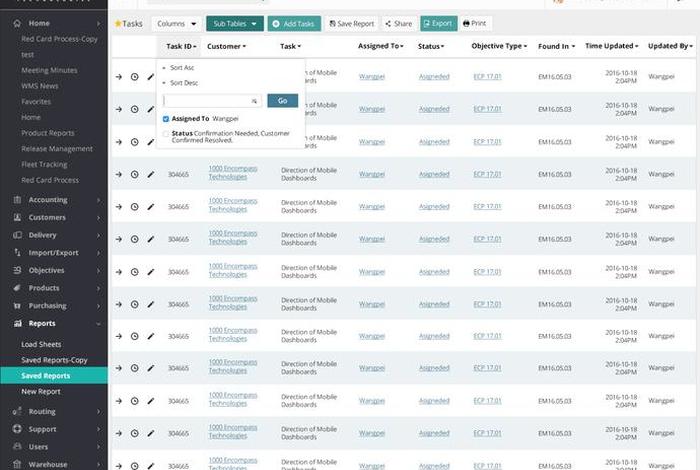This screenshot has height=470, width=700.
Task: Choose Sort Asc in the filter popup
Action: [x=182, y=67]
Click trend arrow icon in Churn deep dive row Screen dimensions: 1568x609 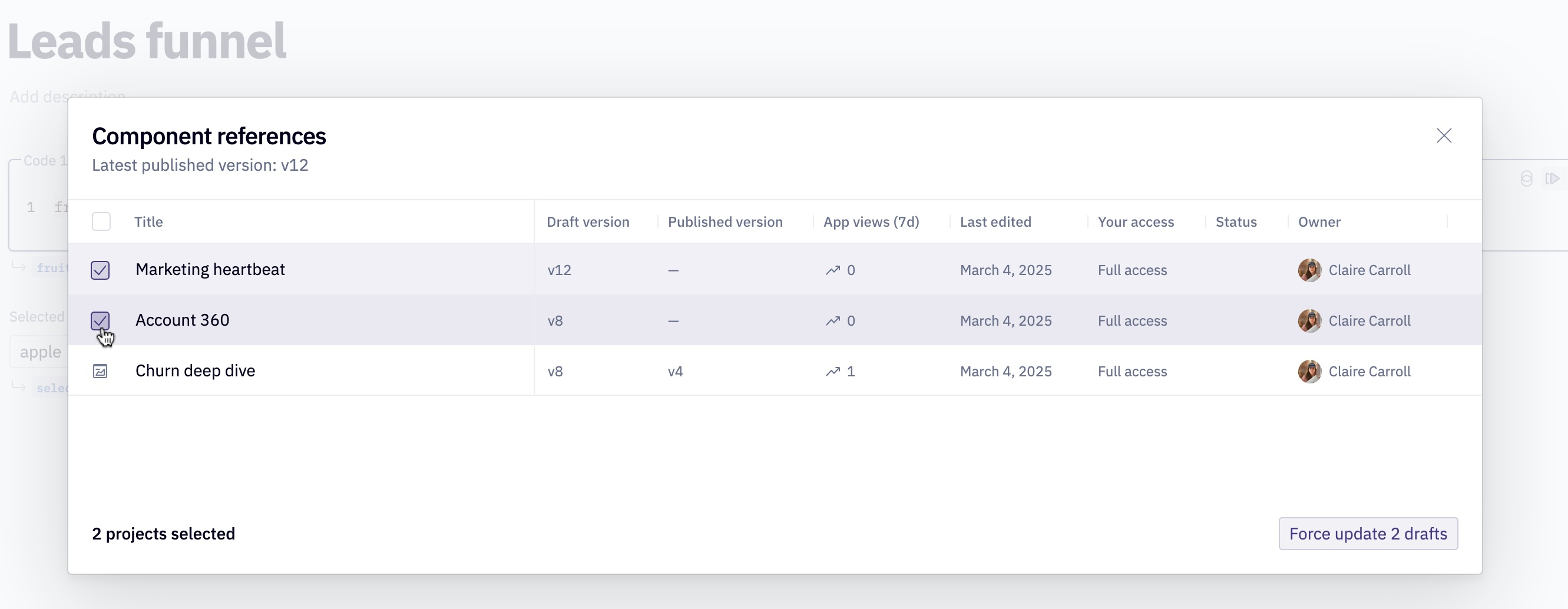click(832, 371)
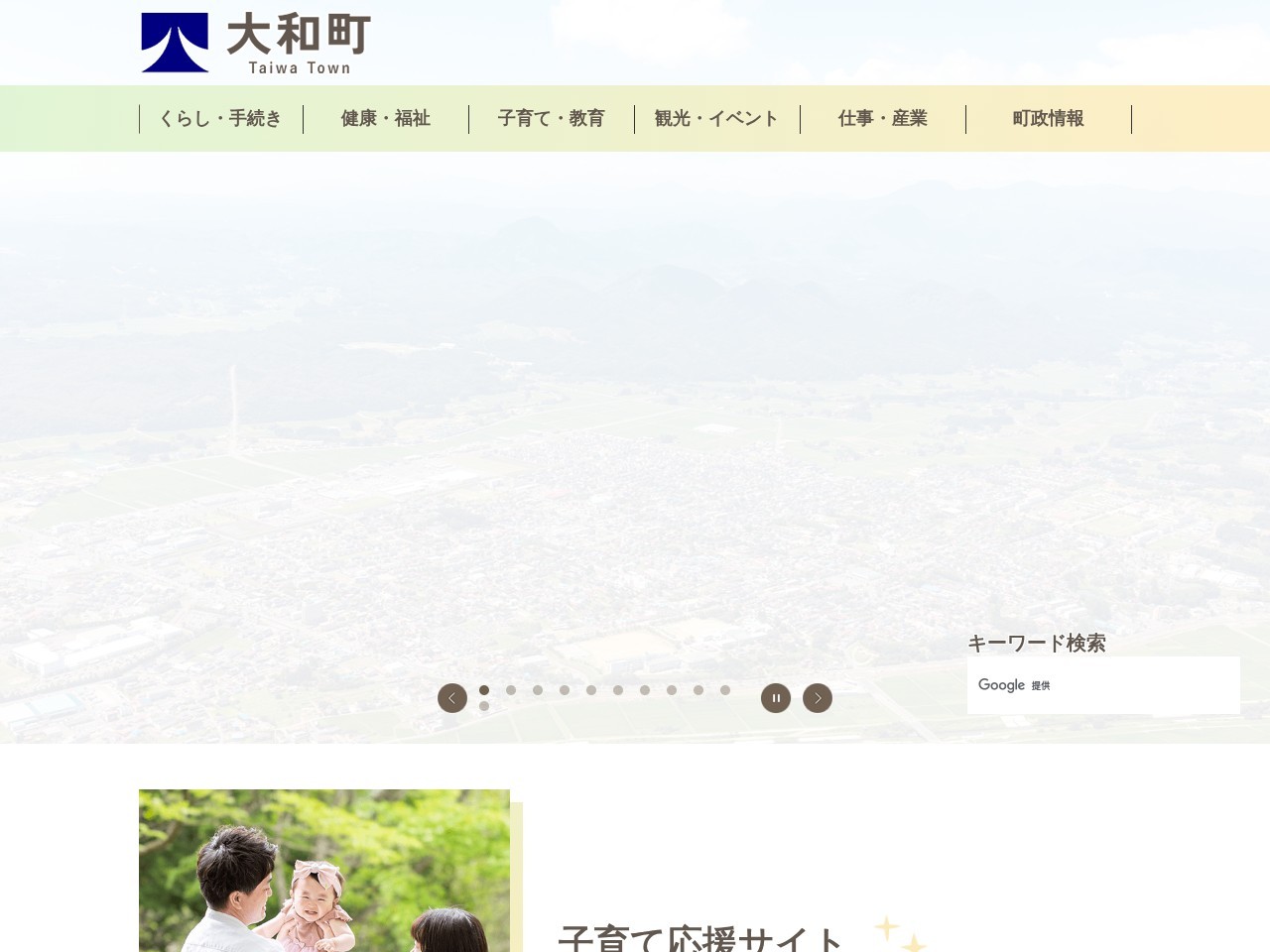Open the 子育て・教育 section

point(551,118)
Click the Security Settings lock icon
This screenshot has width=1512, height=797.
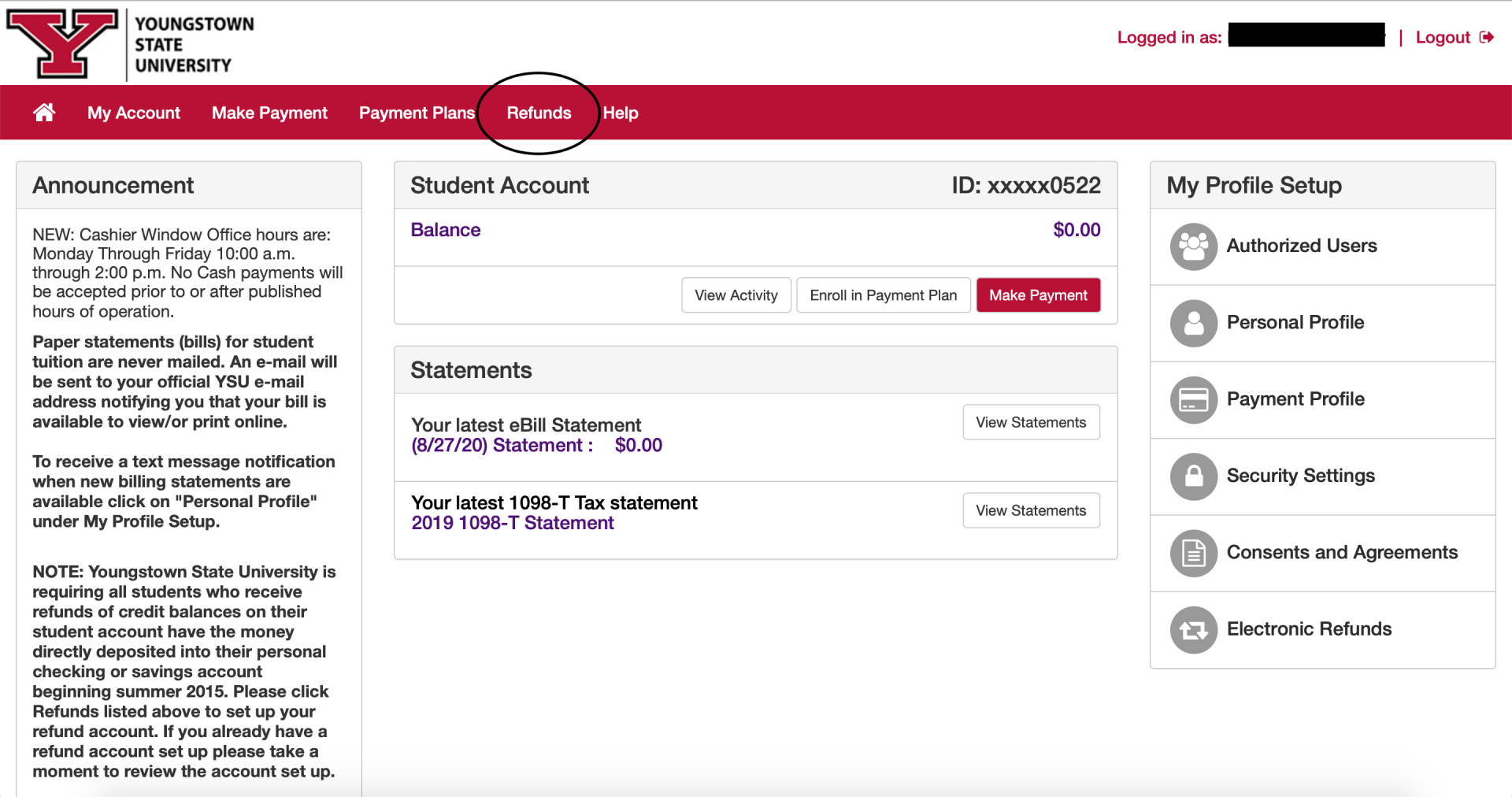(1193, 476)
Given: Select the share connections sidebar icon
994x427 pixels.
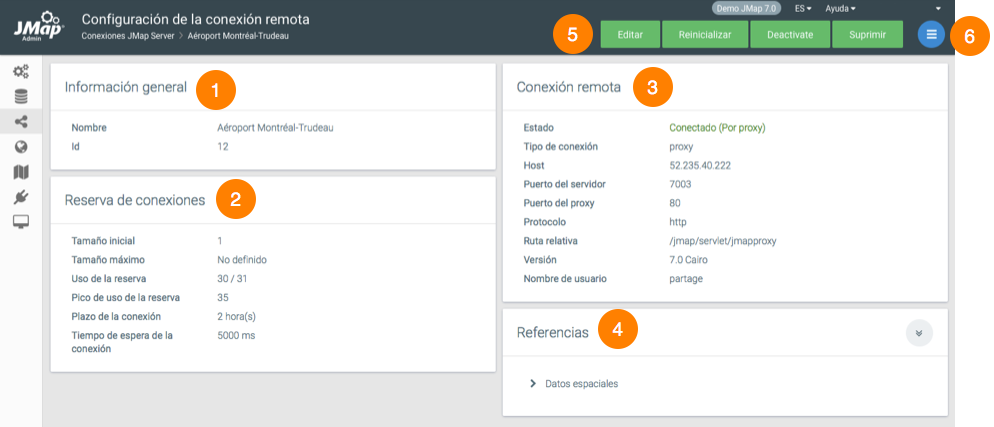Looking at the screenshot, I should pyautogui.click(x=20, y=122).
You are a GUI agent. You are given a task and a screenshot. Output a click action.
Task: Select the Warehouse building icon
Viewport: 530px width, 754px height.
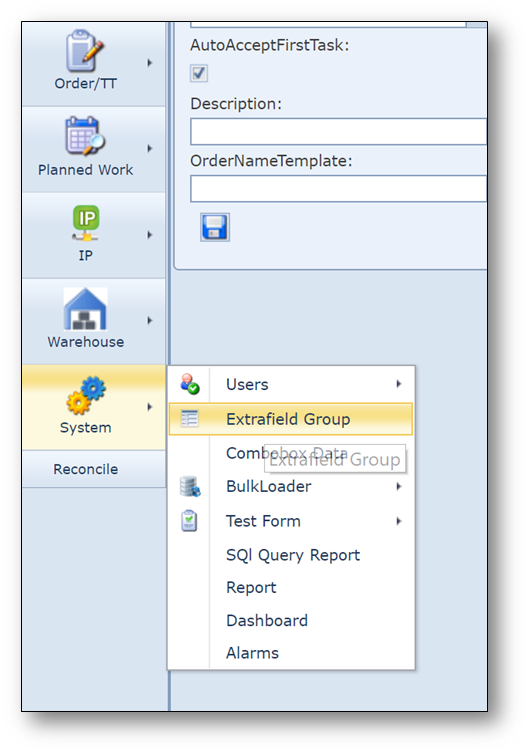pyautogui.click(x=85, y=309)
|---|
__Exercise__.
Begin with the line that contains "You are a GUI" and repeat every line through the end of the data, exactly and only those lines, leaving out the pictures.

__Solution for this problem__.
You are a GUI agent. You are given a task and a screenshot. Output a click action.
Task: Select the Warehouse building icon
Viewport: 530px width, 754px height.
pyautogui.click(x=85, y=309)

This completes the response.